Collection Highlights: The Watercolour of R. Turner

Collection Highlights

The Newbury Volunteers – Research into the watercolour of R. Turner by Miss L. Prichard.

Watercolour painting of R. Turner of the Newbury Volunteers by Miss L. Pritchard. Reverse says he belonged to the Hungerford Troop.


Under threat of invasion by Napoleon from 1793, and with insufficient military forces to repulse an attack, the British government decided in 1794 to form many local volunteer corps for the defence of the country. There was a brief peace in 1802 when a number of corps were disbanded but then had to be re-raised in 1803 as hostilities resumed.

The Newbury Volunteers were formed in 1803 “by the late members of the Hungerford Corps of Cavalry and other persons in the town and neighbourhood”.  The corps apparently comprised 54 gentlemen and yeomen who offered their services to the government for the defence of Great Britain, with the somewhat limiting caveat that this service should be within a 10 mile radius of Hungerford. This offer was accepted in September 1803, with Captain John Pearce in command. The next year they joined the 1st Regiment of the Berkshire Cavalry, and eventually were merged into the Berkshire Yeomanry.

Their uniform included a striking head-covering, the stovepipe shako (derived from Hungarian csako, meaning peak, originally worn by Hungarian Hussars in the 18th century). A shako was standard wear for troops of all European nations at this time, providing some protection for the head and a visor against the sun, but little protection from the rain, as they were made from a heavy felt material covering a leather body.

The subject of Miss L Prichard’s portrait, R Turner of the Newbury Volunteers, has so far proved a challenge to trace. Contemporary records are scarce for that period, and without knowing his full name it is even more difficult. Military historians may be able to ascertain from his uniform if he was an officer, but all Volunteers at that time were apparently of some social standing, being of yeoman or gentry stock, unlike the Militia. There were one or two R Turners who were in West and North Berkshire at the time of the Volunteers (roughly 1803 – 1815) but what is really needed is a specific Christian name or a village location. There was a Richard Turner in Kintbury born in about 1762 who died there in 1828, and was a witness to a wedding in Kintbury in 1818, but no more information. There was a Robert Turner born in Appleford, in the Abingdon area, in 1770, but again further information about him was not possible without access to the Berkshire Record Office. A John Turner of Shalbourne left a will in 1800, but there was no mention of a family member whose name began with R. Joseph Toomer’s 1815 census of Newbury may well shed some light when the museum records become accessible again.

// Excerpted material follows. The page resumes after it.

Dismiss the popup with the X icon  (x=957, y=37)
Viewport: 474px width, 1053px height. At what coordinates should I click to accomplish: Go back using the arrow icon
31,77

In 1949 Newbury Museum held an exhibition on the Berkshire Yeomanry. It included a drawing by Henry Eldridge, a well-known portrait painter, of a Berkshire Yeomanry officer c.1804-1815. Is it possible that Miss L Prichard, who was the museum assistant to Harold Coghlan at around the time of the exhibition, was inspired to use this drawing to produce her own watercolour of R Turner of the Newbury Volunteers? It would be interesting to track down Eldridge’s drawing to see if it includes the name R Turner, or whether Miss Prichard had access to another source.

Miss L Prichard herself was much easier to trace. She was born Linder [sic] Katherine Prichard in North London on 5th August 1902. She came from a comfortable middle-class background. In the 1911 census her father was a mechanical engineer superintendent at a printing machinery works. He had married the daughter of an accomplished painter and artist in the Romantic style, Laslett J. Pott, who was well known for painting historical subjects, such as The Retreat from Moscow, and Mary Queen of Scots being led to her execution. Presumably Linder’s mother encouraged her to draw and paint.

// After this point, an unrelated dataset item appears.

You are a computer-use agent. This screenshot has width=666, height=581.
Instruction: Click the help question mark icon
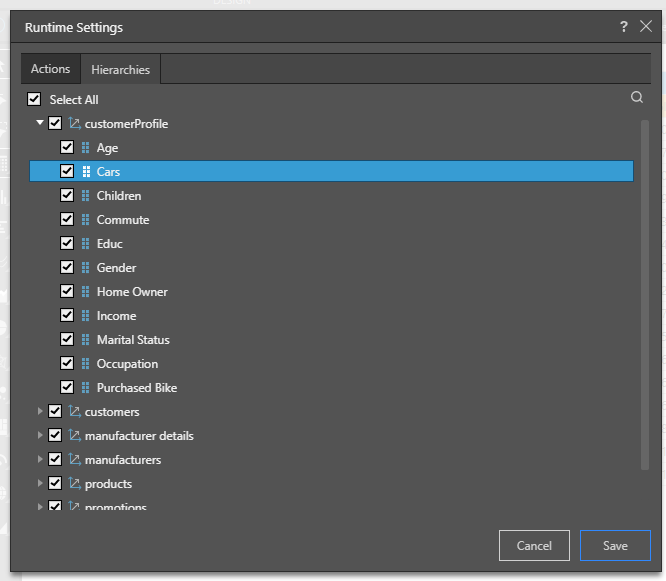click(x=624, y=27)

In the 1939 Register Linder and her mother were living in White Cottage, Boxford. Linder was a reception clerk, currently unemployed. Their neighbours on the same page in the Register included Harold Peake, Curator of Newbury Museum. When the vacancy arose for a museum assistant it seems likely that Harold Peake may have recommended his neighbour. Linder had an older brother, but never married, and when she died on 30 January 1980, by then living at Well Cottage in Bagnor, it is sad to record that whoever registered her death did not know her exact date of birth, giving it only as “about 1902”.

There remain unanswered questions:

Who exactly was R Turner?

Did Miss Prichard use Henry Eldridge’s drawing as inspiration for her own watercolour? Or was there another source?

The museum would love to know the answers.



  1. Newbury Weekly News. 5 April 1906. p6.
  2. Kintbury Parish Registers. BFHS CD-ROM.
  3. Ancestry
  4. G Tylden. The Yeomanry in Berkshire in the Journal of the Society for Army Historical Research vol.28 (115) autumn 1950 pp. 96-101.
  5. Dictionary of National Biography vol.6 pp. 418-419. Article on Henry Eldridge.
  6. 1911 Census.
  7. 1939 Register.
  8. England and Wales GRO Death Index.
  9. England and Wales National Probate Index.